CNN is aflutter. Bloggers are calling it a “big-time” mistake. Newspapers describe the “racially tinged” remarks as “sensational.” What is this “juicy revelation”? Apparently, Senate Majority Leader Harry Reid privately told two journalists in 2008 that Obama was more electable because he’s “light-skinned” and lacked a “Negro dialect, unless he wanted to have one.”
With the publication of Reid’s impolitic quote in the new book Game Change, journalists John Heilemann and Mark Halperin have landed a PR coup. By revealing Reid’s racial faux pas, they’ve also set in motion the now tediously familiar process of a media frenzy, an inevitable apology from Reid acknowledging “deep regret,” and an equally inevitable gracious acceptance of the said apology from Obama.
Lost in all the handwringing and shock, however, is any clear explanation of what’s wrong with Reid’s comment. Clearly, using “Negro dialect” is about half-a-century behind the times, but does anyone think Reid meant ill by his anachronism? Moreover, as the recent kerfuffle about the 2010 Census revealed, “Negro” is still used by a non-trivial number of older black folks. In 2000, for example, more than 50,000 people went the extra effort of writing-in that they identified themselves as “Negro” (over-and-above the millions who checked the box for “Black, African-Am., or Negro”).
And what term would you use? Ebonics, a neologism coined in 1975 from ebony and phonics, is now laughably dated. Linguists currently refer to “black or African-American vernacular English,” but that hardly rolls off the tongue. Yes, Reid (and the Census) should get with the times, but using dated language with no bad intent should hardly be grounds for days of media analysis, conscience-stricken mea culpas or organized damage control. And, more importantly, the substance of Reid’s comments is spot on. Research strongly suggests that white voters do favor lighter-skinned black candidates. Political scientist Nayda Terkildsen studied the effect of skin color on white voting preferences in her 1993 paper, “When White Voters Evaluate Black Candidates: The Processing Implications of Candidate Skin Color, Prejudice, and Self-Monitoring.” In an experimental study, she presented a random sample of adults descriptions of “one of three fictitious candidates running for governor.” Each candidate was described in identical terms with the only difference being an attached photograph of either “a white male, a light-complected black male, or a dark-complected black male.” Terkildsen found a statistically significant effect that “black candidates were penalized by white voters based on the candidate’s race, skin color, and individual levels of racial prejudice.”
Put another way, when presented with otherwise identical candidates, white voters generally preferred the white candidate to the black candidates and the lighter-skinned candidate to the darker-skinned candidate. (Terkildsen’s analysis only looked at white voters, but perhaps Reid’s remarks will encourage someone to study the effect of skin color on candidate preferences among blacks, Latinos and Asians, too.)
Similarly, black English is regularly associated with negative perceptions of blacks.

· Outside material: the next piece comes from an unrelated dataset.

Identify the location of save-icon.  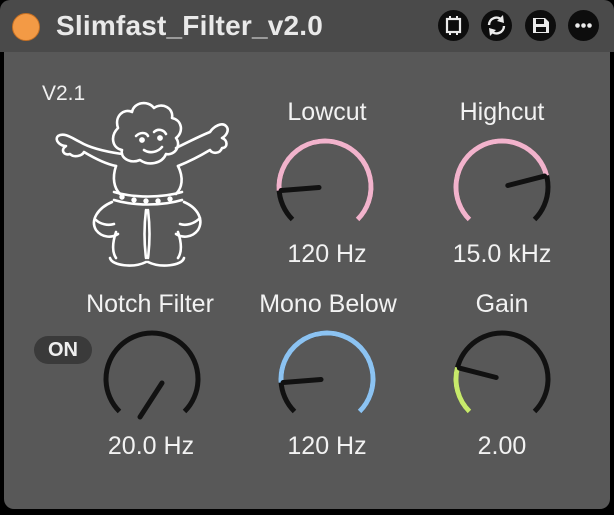
(540, 26).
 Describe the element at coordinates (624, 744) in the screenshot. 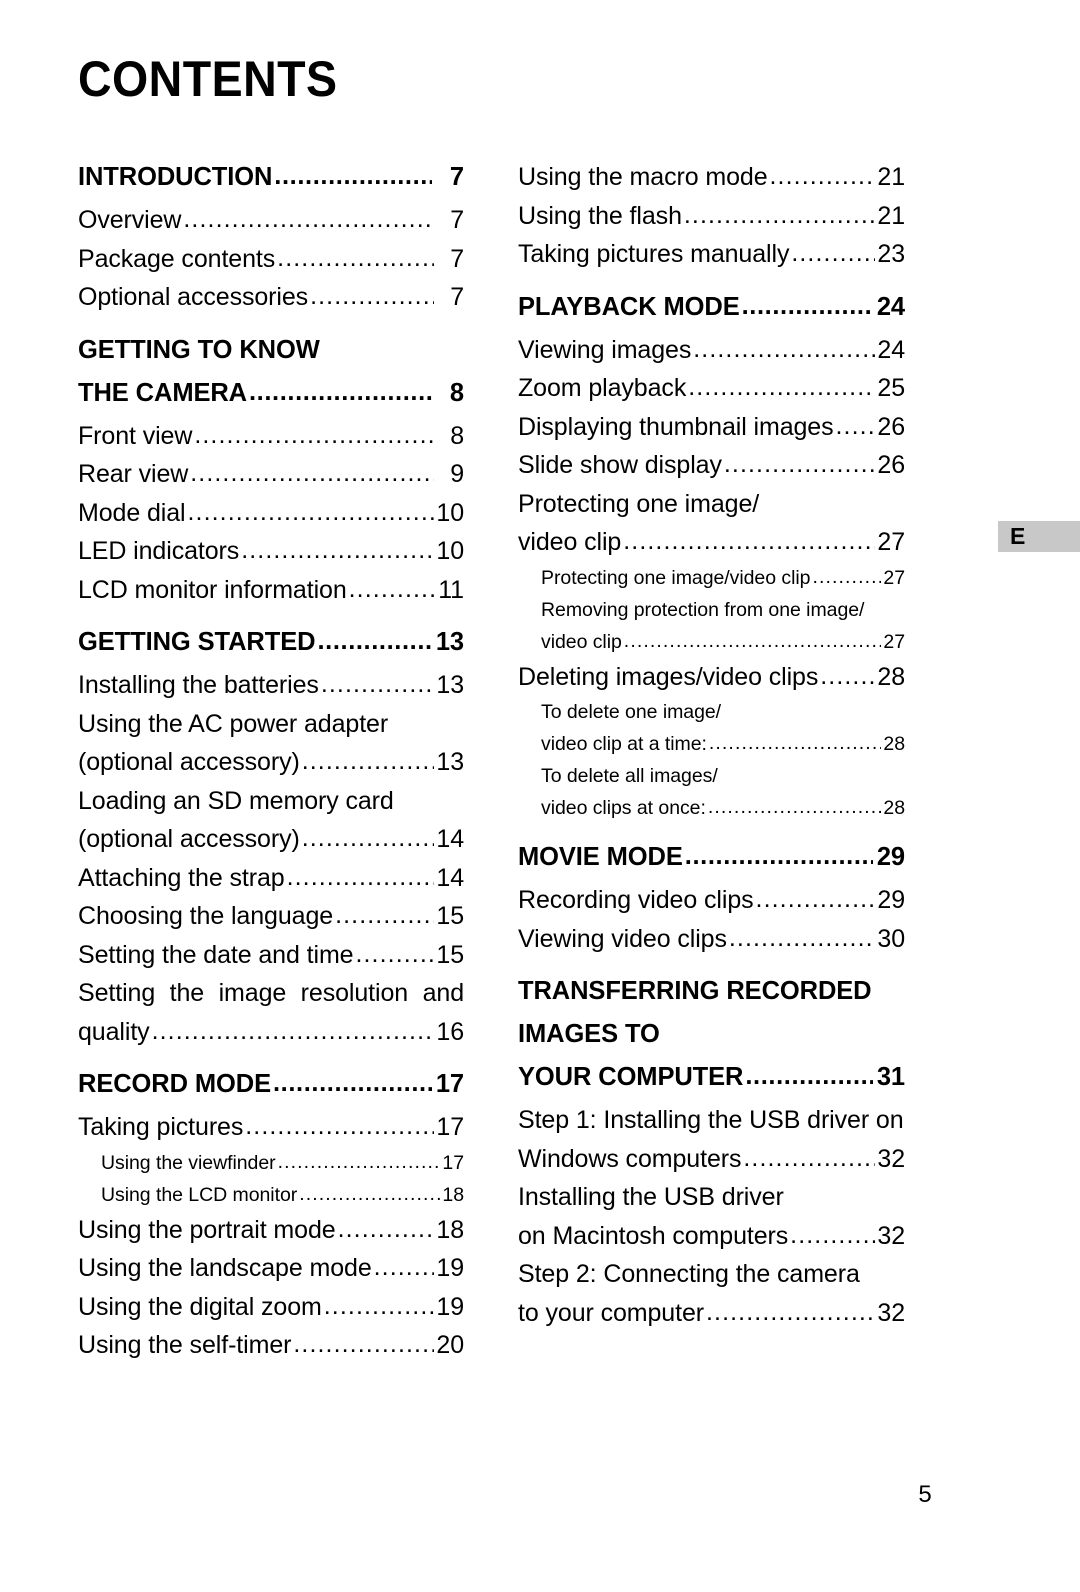

I see `toc-entry-label: video clip at a time:` at that location.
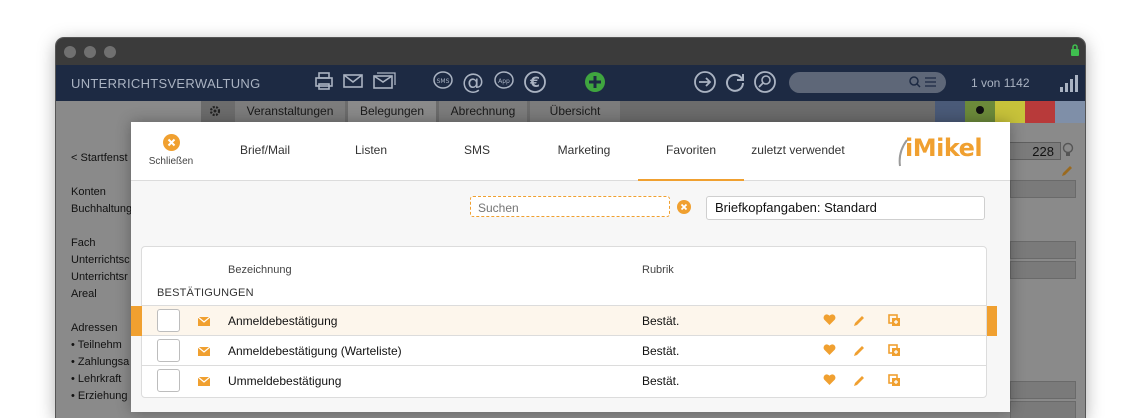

John Edwards (not the candidate, I assume), writing in 1999 about “Language Attitudes” in the Journal of Language and Social Psychology, notes “hundreds of experiments have revealed negative reactions toward Black English.” Though there don’t appear to be any academic studies on the effects of black English on voting, it ain’t much of a stretch to think such attitudes would extend to candidate evaluations and voting booth behavior.
Further, Reid’s statement that Obama could choose to use a “Negro dialect” is Linguistics 101. Everyone “style shifts” or switches their manner of speech depending on the context, politicians especially so. Given American history, such color and culture hierarchies in voting preferences should be unsurprising. That Reid would highlight these advantages for Obama’s candidacy merely reflects the fact he’s a savvy politician (if not a savvy commentator about race). Pointing out political realities is not the same as endorsing them. Moreover, as CNN Political Analyst Roland Martin noted, Reid’s comments would have been entirely unremarkable in a discussion among a group of adult African Americans, almost all of whom have seen and experienced forms of color and language bias.
Even a cursory knowledge of black history suggests colorism shapes which blacks attain leadership positions (I’m looking at you Booker T. Washington, Frederick Douglass, W.E.B. Du Bois and Douglas Wilder). So, given all the evidence that Reid was right, what’s he apologizing for? Perhaps, Reid’s real faux pas was talking about our “post-racial” America as if race still mattered.